ヤブロコを巡っては、政権寄りの保守政党「ロジナ(祖国)」が、ヤブロコが西側勢力からの支援を含む未申告の選挙支援を受けていたなどと主張し、同党の選挙参加資格の取り消しを求めて提訴。最高裁はこの訴えを認めた。ロシアがウクライナへの全面侵攻を開始してから4年余りが経過する中、今回の最高裁の判断で反戦的な見解に対する当局の不寛容な姿勢が改めて浮き彫りになった。
ヤブロコのルイバコフ代表は「ヤブロコを選挙から排除することは、当局にとって不都合な問いを投げかける人々との対話を拒否することを意味する」と述べ、判断を不服として訴える考えを表明。
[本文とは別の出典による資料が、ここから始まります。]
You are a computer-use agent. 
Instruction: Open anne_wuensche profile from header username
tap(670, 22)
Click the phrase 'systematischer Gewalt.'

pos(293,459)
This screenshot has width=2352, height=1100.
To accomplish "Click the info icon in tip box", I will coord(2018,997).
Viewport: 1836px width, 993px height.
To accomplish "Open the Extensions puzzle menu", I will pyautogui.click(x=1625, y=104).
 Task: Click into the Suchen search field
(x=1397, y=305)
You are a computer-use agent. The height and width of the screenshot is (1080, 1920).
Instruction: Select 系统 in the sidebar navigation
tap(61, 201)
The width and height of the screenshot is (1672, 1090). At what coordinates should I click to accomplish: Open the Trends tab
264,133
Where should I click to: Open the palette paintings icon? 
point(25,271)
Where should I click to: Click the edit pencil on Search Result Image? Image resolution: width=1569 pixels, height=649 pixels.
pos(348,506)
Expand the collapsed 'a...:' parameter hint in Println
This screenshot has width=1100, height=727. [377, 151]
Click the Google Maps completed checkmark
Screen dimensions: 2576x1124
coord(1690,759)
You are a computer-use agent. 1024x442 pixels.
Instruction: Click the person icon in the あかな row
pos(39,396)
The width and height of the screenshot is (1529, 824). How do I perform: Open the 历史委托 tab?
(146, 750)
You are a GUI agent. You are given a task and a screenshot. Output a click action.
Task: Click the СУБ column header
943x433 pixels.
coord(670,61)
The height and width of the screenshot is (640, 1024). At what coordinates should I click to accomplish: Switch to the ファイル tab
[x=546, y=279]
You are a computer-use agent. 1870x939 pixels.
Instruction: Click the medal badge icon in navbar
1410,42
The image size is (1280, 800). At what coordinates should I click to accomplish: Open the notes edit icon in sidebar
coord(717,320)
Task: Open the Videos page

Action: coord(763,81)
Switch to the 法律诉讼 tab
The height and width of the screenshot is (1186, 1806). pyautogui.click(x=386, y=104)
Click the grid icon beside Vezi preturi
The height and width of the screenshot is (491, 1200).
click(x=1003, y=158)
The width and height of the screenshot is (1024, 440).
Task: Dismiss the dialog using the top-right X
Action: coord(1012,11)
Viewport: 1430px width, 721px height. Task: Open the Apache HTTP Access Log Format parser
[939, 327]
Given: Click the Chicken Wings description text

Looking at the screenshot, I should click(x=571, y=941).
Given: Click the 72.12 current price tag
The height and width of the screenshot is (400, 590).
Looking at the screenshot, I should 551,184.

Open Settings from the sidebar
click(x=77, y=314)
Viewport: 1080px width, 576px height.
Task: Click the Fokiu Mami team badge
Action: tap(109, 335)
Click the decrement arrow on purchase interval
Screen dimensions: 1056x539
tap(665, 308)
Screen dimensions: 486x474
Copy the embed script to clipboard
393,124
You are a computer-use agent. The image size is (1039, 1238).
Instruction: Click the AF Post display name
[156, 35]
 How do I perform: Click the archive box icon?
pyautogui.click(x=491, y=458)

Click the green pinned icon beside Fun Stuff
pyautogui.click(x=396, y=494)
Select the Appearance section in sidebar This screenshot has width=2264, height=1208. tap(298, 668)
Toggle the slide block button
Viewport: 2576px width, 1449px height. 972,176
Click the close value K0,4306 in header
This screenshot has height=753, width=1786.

ロジナの主張を裏付ける証拠は存在しないとし、今回の訴訟は競争相手を排除しようとする政治的対立勢力によるもので、思想の自由に対する憲法に違反する攻撃だと非難した。
ロシアでは珍しく当局への抗議の意思を示す動きとして、数百人規模の支持者らが裁判所の前に集まった。参加者の多くは若者で、警察が周囲を警戒する中、一部の人はロシア語で「リンゴ」を意味する党名にちなみ、リンゴを手に持ってヤブロコに対する支持を示した。
ルイバコフ代表は「平和と自由を求める声は、当局の想定を大幅に上回っている」としている。
ヤブロコはソ連崩壊後のロシアで有力なリベラル政党の1つだったが、現在は地方議会でわずかな議席を保有するにとどまり、連邦議会で議席は持っていない。9月の選挙後も、プーチン大統領を支持する与党「統一ロシア」と親政権系政党が引き続き議会で優位を維持するとみられている。
政府が反対意見を厳しく統制しているロシアでは戦争への国民の反対意見を正確に把握するのは難しくなっているが、ロシアの独立系世論調査機関「レバダ・センター」によると、ウクライナでの軍事行動を支持すると答えたロシア人の割合は7月に66%となり、2022年2月以来の低水準を付けた。レバダ・センターは、スパイと同義の「外国の代理人」に指定されている。
ロシア当局は国家安全保障上の利益を理由に、戦時下の検閲法を強化して戦争に反対する人への締め付けを進めており、多くの活動家や独立系メディアが国外への移住を余儀なくされている。反戦を掲げて議会選挙への立候補を目指していたボリス・ナジェジディン元下院議員は先月「外国の代理人」に指定され、今月初めにロシアを出国した。